In the entries below, count each line where "agent" appears. Give the total and nothing more.

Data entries
━━━━━━━━━━━━━━━━━━━━━━━━━━━━━━

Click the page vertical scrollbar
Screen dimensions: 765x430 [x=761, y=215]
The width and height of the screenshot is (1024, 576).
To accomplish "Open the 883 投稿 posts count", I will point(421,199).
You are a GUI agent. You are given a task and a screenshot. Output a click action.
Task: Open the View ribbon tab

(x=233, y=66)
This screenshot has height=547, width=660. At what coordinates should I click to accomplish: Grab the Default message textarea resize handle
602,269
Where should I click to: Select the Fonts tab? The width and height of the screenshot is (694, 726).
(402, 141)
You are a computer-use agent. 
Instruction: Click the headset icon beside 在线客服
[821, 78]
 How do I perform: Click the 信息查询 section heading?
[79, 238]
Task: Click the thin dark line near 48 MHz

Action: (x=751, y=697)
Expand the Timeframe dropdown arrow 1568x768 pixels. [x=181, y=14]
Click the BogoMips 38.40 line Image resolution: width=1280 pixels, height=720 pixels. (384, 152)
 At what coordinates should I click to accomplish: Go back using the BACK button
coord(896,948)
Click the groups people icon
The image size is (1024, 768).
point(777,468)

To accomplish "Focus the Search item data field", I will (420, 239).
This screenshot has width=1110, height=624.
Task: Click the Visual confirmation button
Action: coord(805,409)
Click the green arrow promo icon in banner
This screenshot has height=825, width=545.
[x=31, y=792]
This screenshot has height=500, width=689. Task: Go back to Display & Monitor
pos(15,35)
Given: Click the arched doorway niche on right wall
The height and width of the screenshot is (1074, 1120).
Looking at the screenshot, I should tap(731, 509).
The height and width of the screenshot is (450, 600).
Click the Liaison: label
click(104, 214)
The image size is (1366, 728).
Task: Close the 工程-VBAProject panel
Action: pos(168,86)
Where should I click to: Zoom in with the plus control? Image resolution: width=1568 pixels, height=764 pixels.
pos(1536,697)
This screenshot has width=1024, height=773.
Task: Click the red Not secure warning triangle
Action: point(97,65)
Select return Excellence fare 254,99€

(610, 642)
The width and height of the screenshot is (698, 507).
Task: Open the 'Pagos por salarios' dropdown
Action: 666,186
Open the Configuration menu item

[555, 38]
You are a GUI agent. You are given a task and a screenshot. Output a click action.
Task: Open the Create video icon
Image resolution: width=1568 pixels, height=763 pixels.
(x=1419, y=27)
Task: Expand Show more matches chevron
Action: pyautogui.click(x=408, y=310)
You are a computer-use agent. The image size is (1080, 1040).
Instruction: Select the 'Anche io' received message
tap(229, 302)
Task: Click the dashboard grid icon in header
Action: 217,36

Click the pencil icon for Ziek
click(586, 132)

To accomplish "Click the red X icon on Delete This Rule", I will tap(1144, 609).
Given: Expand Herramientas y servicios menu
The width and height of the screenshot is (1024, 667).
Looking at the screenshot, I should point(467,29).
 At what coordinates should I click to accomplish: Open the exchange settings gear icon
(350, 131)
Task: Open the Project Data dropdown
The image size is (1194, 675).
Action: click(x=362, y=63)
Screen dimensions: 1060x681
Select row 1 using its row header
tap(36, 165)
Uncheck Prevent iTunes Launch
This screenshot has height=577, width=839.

━━━━━━━━━━━━━━━━━━━━━━━━━━━━━━

§ Solution: 4